• _TAREA A REALIZAR_: Convierte en una lista numerada las líneas de todas las entradas que siguen y omite las líneas en blanco.

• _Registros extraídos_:
_ _ _ _

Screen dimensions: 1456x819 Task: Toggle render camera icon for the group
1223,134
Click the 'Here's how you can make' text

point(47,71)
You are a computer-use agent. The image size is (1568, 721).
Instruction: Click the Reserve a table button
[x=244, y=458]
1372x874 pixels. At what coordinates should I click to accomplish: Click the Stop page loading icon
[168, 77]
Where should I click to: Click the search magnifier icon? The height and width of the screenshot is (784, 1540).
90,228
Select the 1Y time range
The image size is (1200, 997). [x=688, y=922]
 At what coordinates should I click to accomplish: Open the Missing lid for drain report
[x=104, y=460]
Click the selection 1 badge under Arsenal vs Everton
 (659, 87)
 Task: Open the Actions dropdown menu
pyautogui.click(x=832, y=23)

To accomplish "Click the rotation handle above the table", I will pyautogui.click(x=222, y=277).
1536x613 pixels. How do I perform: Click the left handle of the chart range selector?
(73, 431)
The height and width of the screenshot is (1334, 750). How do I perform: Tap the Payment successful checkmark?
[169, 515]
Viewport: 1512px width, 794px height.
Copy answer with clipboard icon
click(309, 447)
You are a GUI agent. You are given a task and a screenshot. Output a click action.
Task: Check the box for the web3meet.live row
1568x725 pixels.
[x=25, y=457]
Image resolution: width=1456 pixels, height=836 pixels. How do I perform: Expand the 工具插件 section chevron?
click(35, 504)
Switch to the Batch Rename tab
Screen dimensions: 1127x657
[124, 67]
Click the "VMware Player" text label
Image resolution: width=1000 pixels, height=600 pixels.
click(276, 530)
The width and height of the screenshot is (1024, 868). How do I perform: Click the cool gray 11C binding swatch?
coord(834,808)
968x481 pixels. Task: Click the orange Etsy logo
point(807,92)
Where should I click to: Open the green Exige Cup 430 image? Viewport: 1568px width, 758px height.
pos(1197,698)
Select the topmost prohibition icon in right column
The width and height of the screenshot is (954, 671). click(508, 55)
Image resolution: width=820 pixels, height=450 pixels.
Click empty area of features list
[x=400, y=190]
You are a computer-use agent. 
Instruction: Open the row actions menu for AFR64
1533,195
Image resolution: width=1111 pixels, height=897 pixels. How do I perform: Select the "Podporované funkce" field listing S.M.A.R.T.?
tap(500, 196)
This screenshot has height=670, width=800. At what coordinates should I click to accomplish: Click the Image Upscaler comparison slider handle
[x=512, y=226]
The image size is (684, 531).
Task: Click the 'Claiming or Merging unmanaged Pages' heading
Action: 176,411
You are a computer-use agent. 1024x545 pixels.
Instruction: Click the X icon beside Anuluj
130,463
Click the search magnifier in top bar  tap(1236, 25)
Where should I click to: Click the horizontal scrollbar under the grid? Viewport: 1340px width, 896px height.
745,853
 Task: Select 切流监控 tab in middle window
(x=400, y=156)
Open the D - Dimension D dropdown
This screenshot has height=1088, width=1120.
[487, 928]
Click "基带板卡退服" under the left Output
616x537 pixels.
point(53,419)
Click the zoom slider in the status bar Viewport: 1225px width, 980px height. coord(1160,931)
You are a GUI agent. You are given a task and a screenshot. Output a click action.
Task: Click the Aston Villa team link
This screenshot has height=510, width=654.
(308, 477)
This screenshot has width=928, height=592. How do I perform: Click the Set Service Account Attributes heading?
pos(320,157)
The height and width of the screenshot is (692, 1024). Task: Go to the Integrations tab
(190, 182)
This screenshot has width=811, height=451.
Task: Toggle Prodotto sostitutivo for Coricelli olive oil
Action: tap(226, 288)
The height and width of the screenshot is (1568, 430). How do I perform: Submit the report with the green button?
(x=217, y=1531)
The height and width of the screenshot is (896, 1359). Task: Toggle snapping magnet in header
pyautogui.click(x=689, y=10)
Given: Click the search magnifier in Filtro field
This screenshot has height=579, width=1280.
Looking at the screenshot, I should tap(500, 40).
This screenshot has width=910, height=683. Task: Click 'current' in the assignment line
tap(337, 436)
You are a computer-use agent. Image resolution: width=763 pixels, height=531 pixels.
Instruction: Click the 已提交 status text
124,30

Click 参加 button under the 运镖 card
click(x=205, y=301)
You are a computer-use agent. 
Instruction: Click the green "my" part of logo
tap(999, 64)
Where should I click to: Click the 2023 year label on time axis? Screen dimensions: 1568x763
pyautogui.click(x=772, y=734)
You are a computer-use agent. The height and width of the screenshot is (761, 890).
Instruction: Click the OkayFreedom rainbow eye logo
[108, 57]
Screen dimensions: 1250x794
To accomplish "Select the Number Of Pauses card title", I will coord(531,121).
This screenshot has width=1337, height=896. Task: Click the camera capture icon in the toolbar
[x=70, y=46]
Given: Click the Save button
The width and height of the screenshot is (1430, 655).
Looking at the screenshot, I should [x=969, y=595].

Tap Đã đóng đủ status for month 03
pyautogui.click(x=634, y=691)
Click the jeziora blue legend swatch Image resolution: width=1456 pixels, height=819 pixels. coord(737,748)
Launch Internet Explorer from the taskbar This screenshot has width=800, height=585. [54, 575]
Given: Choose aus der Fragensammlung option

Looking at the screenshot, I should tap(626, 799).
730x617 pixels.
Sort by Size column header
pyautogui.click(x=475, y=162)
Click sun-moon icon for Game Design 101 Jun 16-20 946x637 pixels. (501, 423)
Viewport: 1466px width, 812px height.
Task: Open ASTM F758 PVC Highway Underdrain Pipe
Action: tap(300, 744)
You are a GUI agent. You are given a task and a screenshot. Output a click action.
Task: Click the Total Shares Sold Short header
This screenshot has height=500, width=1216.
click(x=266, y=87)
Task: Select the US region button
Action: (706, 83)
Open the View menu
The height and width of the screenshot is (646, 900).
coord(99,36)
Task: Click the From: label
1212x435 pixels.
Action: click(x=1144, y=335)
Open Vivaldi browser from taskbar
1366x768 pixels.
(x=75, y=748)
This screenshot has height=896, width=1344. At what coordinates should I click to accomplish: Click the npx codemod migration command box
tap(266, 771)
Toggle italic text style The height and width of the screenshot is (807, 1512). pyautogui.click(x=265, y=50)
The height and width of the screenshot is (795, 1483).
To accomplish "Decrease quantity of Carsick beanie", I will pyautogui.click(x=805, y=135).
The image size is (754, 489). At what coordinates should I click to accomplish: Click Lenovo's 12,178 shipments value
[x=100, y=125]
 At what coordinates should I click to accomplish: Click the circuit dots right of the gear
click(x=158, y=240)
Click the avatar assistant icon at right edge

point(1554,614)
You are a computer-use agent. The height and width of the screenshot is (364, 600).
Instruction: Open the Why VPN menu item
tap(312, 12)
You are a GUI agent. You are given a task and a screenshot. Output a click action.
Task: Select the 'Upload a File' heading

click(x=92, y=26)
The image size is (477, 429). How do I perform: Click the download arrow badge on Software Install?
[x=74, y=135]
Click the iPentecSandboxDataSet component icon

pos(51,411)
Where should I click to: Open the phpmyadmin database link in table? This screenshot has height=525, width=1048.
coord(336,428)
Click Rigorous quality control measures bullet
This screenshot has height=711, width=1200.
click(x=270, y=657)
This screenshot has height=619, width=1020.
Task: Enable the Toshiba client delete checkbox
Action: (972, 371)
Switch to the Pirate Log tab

_ _ _ _

• _RESPUESTA CORRECTA_:
1. Screen dimensions: 1456x819 Task: Toggle render camera icon for the group
2. 1223,134
3. Click the 'Here's how you can make' text
4. point(47,71)
5. You are a computer-use agent. The image size is (1568, 721).
6. Instruction: Click the Reserve a table button
7. [x=244, y=458]
8. 1372x874 pixels. At what coordinates should I click to accomplish: Click the Stop page loading icon
9. [168, 77]
10. Where should I click to: Click the search magnifier icon? The height and width of the screenshot is (784, 1540).
11. 90,228
12. Select the 1Y time range
13. The image size is (1200, 997). [x=688, y=922]
14.  At what coordinates should I click to accomplish: Open the Missing lid for drain report
15. [x=104, y=460]
16. Click the selection 1 badge under Arsenal vs Everton
17.  (659, 87)
18.  Task: Open the Actions dropdown menu
19. pyautogui.click(x=832, y=23)
20. To accomplish "Click the rotation handle above the table", I will pyautogui.click(x=222, y=277).
21. 1536x613 pixels. How do I perform: Click the left handle of the chart range selector?
22. (73, 431)
23. The height and width of the screenshot is (1334, 750). How do I perform: Tap the Payment successful checkmark?
24. [169, 515]
25. Viewport: 1512px width, 794px height.
26. Copy answer with clipboard icon
27. click(309, 447)
28. You are a GUI agent. You are given a task and a screenshot. Output a click action.
29. Task: Check the box for the web3meet.live row
30. 1568x725 pixels.
31. [x=25, y=457]
32. Image resolution: width=1456 pixels, height=836 pixels. How do I perform: Expand the 工具插件 section chevron?
33. click(35, 504)
34. Switch to the Batch Rename tab
35. Screen dimensions: 1127x657
36. [124, 67]
37. Click the "VMware Player" text label
38. Image resolution: width=1000 pixels, height=600 pixels.
39. click(276, 530)
40. The width and height of the screenshot is (1024, 868). How do I perform: Click the cool gray 11C binding swatch?
41. coord(834,808)
42. 968x481 pixels. Task: Click the orange Etsy logo
43. point(807,92)
44. Where should I click to: Open the green Exige Cup 430 image? Viewport: 1568px width, 758px height.
45. pos(1197,698)
46. Select the topmost prohibition icon in right column
47. The width and height of the screenshot is (954, 671). click(508, 55)
48. Image resolution: width=820 pixels, height=450 pixels.
49. Click empty area of features list
50. [x=400, y=190]
51. You are a computer-use agent. 
52. Instruction: Open the row actions menu for AFR64
53. 1533,195
54. Image resolution: width=1111 pixels, height=897 pixels. How do I perform: Select the "Podporované funkce" field listing S.M.A.R.T.?
55. tap(500, 196)
56. This screenshot has height=670, width=800. At what coordinates should I click to accomplish: Click the Image Upscaler comparison slider handle
57. [x=512, y=226]
58. The image size is (684, 531).
59. Task: Click the 'Claiming or Merging unmanaged Pages' heading
60. Action: 176,411
61. You are a computer-use agent. 1024x545 pixels.
62. Instruction: Click the X icon beside Anuluj
63. 130,463
64. Click the search magnifier in top bar  tap(1236, 25)
65. Where should I click to: Click the horizontal scrollbar under the grid? Viewport: 1340px width, 896px height.
66. 745,853
67.  Task: Select 切流监控 tab in middle window
68. (x=400, y=156)
69. Open the D - Dimension D dropdown
70. This screenshot has height=1088, width=1120.
71. [487, 928]
72. Click "基带板卡退服" under the left Output
73. 616x537 pixels.
74. point(53,419)
75. Click the zoom slider in the status bar Viewport: 1225px width, 980px height. coord(1160,931)
76. You are a GUI agent. You are given a task and a screenshot. Output a click action.
77. Task: Click the Aston Villa team link
78. This screenshot has height=510, width=654.
79. (308, 477)
80. This screenshot has width=928, height=592. How do I perform: Click the Set Service Account Attributes heading?
81. pos(320,157)
82. The height and width of the screenshot is (692, 1024). Task: Go to the Integrations tab
83. (190, 182)
84. This screenshot has width=811, height=451.
85. Task: Toggle Prodotto sostitutivo for Coricelli olive oil
86. Action: tap(226, 288)
87. The height and width of the screenshot is (1568, 430). How do I perform: Submit the report with the green button?
88. (x=217, y=1531)
89. The height and width of the screenshot is (896, 1359). Task: Toggle snapping magnet in header
90. pyautogui.click(x=689, y=10)
91. Given: Click the search magnifier in Filtro field
92. This screenshot has height=579, width=1280.
93. Looking at the screenshot, I should tap(500, 40).
94. This screenshot has width=910, height=683. Task: Click 'current' in the assignment line
95. tap(337, 436)
96. You are a computer-use agent. Image resolution: width=763 pixels, height=531 pixels.
97. Instruction: Click the 已提交 status text
98. 124,30
99. Click 参加 button under the 运镖 card
100. click(x=205, y=301)
101. You are a computer-use agent. 
102. Instruction: Click the green "my" part of logo
103. tap(999, 64)
104. Where should I click to: Click the 2023 year label on time axis? Screen dimensions: 1568x763
105. pyautogui.click(x=772, y=734)
106. You are a computer-use agent. The height and width of the screenshot is (761, 890).
107. Instruction: Click the OkayFreedom rainbow eye logo
108. [108, 57]
109. Screen dimensions: 1250x794
110. To accomplish "Select the Number Of Pauses card title", I will coord(531,121).
111. This screenshot has width=1337, height=896. Task: Click the camera capture icon in the toolbar
112. [x=70, y=46]
113. Given: Click the Save button
114. The width and height of the screenshot is (1430, 655).
115. Looking at the screenshot, I should [x=969, y=595].
116. Tap Đã đóng đủ status for month 03
117. pyautogui.click(x=634, y=691)
118. Click the jeziora blue legend swatch Image resolution: width=1456 pixels, height=819 pixels. coord(737,748)
119. Launch Internet Explorer from the taskbar This screenshot has width=800, height=585. [54, 575]
120. Given: Choose aus der Fragensammlung option
121. Looking at the screenshot, I should tap(626, 799).
122. 730x617 pixels.
123. Sort by Size column header
124. pyautogui.click(x=475, y=162)
125. Click sun-moon icon for Game Design 101 Jun 16-20 946x637 pixels. (501, 423)
126. Viewport: 1466px width, 812px height.
127. Task: Open ASTM F758 PVC Highway Underdrain Pipe
128. Action: tap(300, 744)
129. You are a GUI agent. You are given a task and a screenshot. Output a click action.
130. Task: Click the Total Shares Sold Short header
131. This screenshot has height=500, width=1216.
132. click(x=266, y=87)
133. Task: Select the US region button
134. Action: (706, 83)
135. Open the View menu
136. The height and width of the screenshot is (646, 900).
137. coord(99,36)
138. Task: Click the From: label
139. 1212x435 pixels.
140. Action: click(x=1144, y=335)
141. Open Vivaldi browser from taskbar
142. 1366x768 pixels.
143. (x=75, y=748)
144. This screenshot has height=896, width=1344. At what coordinates should I click to accomplish: Click the npx codemod migration command box
145. tap(266, 771)
146. Toggle italic text style The height and width of the screenshot is (807, 1512). pyautogui.click(x=265, y=50)
147. The height and width of the screenshot is (795, 1483).
148. To accomplish "Decrease quantity of Carsick beanie", I will pyautogui.click(x=805, y=135).
149. The image size is (754, 489). At what coordinates should I click to accomplish: Click Lenovo's 12,178 shipments value
150. [x=100, y=125]
151.  At what coordinates should I click to accomplish: Click the circuit dots right of the gear
152. click(x=158, y=240)
153. Click the avatar assistant icon at right edge
154. point(1554,614)
155. You are a computer-use agent. The height and width of the screenshot is (364, 600).
156. Instruction: Open the Why VPN menu item
157. tap(312, 12)
158. You are a GUI agent. You are given a task and a screenshot. Output a click action.
159. Task: Select the 'Upload a File' heading
160. click(x=92, y=26)
161. The image size is (477, 429). How do I perform: Click the download arrow badge on Software Install?
162. [x=74, y=135]
163. Click the iPentecSandboxDataSet component icon
164. pos(51,411)
165. Where should I click to: Open the phpmyadmin database link in table? This screenshot has height=525, width=1048.
166. coord(336,428)
167. Click Rigorous quality control measures bullet
168. This screenshot has height=711, width=1200.
169. click(x=270, y=657)
170. This screenshot has height=619, width=1020.
171. Task: Enable the Toshiba client delete checkbox
172. Action: (972, 371)
173. Switch to the Pirate Log tab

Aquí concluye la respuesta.